Tasks to perform:
1. For each statement, say whether it agrees with the court excerpt on the Connell tract road, answering yes or no and quoting the excerpt's deciding words: (a) The road had existed since 1981 or earlier. (b) The Sonat employee sometimes found it impossible to service the wells because of the road's condition. (c) The engineer said the added layer would need heavy maintenance.
2. Write the next part of the court excerpt on the Connell tract road, beginning after its final sentence.

Document section:
◆ ◆ ◆

In the present case, the trial judge, who personally visited the site, concluded in denying plaintiffs' petition for preliminary injunction that “Kelley's use of the road was not contrary to the reasonableness standard and was consistent with rights granted under the Connell lease.”   The court of appeal erred in reversing the trial court without a finding of manifest error.

 Of great importance is the fact that the road had been in existence since 1981 or earlier, and Sonat, Kelley and their predecessors used the road to drill and operate wells on the Connell tract and the Seamster tract.   These operations involved daily use of the road by a pumper to each well and occasional use by an eighteen-wheel truck to haul salt water and condensate from the wells.

The evidence established that the road was inadequate for Kelley's purposes in connection with the drilling and completion of the Crichton well.   According to a petroleum engineer for Kelley's contract operator, access twenty-four hours per day under all weather conditions is critical for ongoing mineral operations, as well as for safety, especially during the drilling stage of limited duration.   He explained that  although the existing road was “not ․ in terrible shape,” it was old and narrow and “needed some improvement”;  the trucks, in attempting to navigate the road, became stuck and sometimes overturned, causing the filling in of ditches alongside the road;  inadequate drainage allowed water to stand on the road, causing dirt to come onto the road;  and timber growth also caused “somewhat blind curves.”   The engineer testified that he recommended adding a layer on top of the existing road and cutting smaller brush and timber alongside the road in order to improve the drainage.   He explained that the additional layer improved the road from the north gate to the new well and would last for several years with low maintenance.

A Sonat employee also testified that the road was not an all-weather road and needed improvement.   He had driven over the unimproved road for two years to service Sonat's two wells, and he described the unimproved road as “pretty sticky,” explaining that he experienced difficulty in using the road in rainy weather because it was “real slick.”   Although he never found it impossible to service the wells because of the condition of the road, he occasionally observed that saltwater trucks could not make it up the road on rainy days.   He further testified that the improvement of the road enhanced Sonat's operations on the Connell tract because “it's not near as much trouble getting [operations] out” and “not near as much wear and tear on [the] truck.”

◆ ◆ ◆

Data extract:

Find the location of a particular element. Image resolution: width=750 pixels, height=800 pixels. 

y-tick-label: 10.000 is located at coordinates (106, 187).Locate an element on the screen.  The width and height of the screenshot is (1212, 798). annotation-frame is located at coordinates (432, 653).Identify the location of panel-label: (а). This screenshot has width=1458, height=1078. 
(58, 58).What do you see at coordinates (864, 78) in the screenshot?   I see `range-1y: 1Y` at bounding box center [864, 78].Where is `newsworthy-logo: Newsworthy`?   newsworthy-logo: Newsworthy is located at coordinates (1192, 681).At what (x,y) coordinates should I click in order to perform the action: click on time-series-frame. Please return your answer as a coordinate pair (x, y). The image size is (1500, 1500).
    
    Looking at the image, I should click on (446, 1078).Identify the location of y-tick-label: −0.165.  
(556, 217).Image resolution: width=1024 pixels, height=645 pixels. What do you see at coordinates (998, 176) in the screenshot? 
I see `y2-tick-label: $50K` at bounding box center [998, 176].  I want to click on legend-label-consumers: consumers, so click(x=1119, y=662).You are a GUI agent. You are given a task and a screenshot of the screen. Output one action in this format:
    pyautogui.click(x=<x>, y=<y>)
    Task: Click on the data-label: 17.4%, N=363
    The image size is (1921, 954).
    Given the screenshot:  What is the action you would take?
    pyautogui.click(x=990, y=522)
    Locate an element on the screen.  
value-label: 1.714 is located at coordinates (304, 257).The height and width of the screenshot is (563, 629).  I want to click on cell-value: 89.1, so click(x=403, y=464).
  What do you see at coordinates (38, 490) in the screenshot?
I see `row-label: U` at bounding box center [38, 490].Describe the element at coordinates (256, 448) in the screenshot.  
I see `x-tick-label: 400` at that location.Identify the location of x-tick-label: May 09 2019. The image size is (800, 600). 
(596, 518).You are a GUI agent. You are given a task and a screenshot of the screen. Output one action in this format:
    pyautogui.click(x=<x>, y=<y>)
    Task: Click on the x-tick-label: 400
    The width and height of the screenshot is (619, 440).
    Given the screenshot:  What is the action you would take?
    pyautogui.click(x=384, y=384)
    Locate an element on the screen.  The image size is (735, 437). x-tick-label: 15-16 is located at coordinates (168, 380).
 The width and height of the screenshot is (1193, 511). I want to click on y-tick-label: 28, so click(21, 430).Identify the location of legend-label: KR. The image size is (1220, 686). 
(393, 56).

◆ ◆ ◆

Set of answers:
1.
(a) Yes: "the road had been in existence since 1981 or earlier"
(b) No: "he never found it impossible to service the wells because of the condition of the road"
(c) No: "would last for several years with low maintenance"

2.
Although the traffic on the road increased during the two-to-three months of drilling and completion phases of Kelley's operation on the adjacent land,7 this factor  does not by itself establish that use of the road by Kelley and its contract operator was unreasonable.   While traffic increased temporarily during the relatively brief drilling and completion operations, the traffic thereafter returned to the normal pattern of use that had been employed on the same location of the road for many years by Sonat and Kelley and their predecessors.8

Other evidence supported the trial court's finding of reasonableness.   Sonat is also using the road for access to the Connell wells, and a Sonat employee testified that the road “has improved [Sonat's operations on the Connell tract] quite a bit.”   Moreover, while Kelley's contractor removed the north locked gate during the drilling and completion of the Crichton well, the contractor after completion restored the gate to its original position, and Kelley posted a security guard at the location while the gate was not in place.

In summary, Kelley's actions in improving the road, expressly authorized by the “adjacent lands” clause of the Connell lease, were reasonable.   The unimproved road could not be used safely by the equipment needed to drill and complete the Crichton well.   Moreover, the temporarily increased traffic, while heavy, was customary for such oil and gas operations.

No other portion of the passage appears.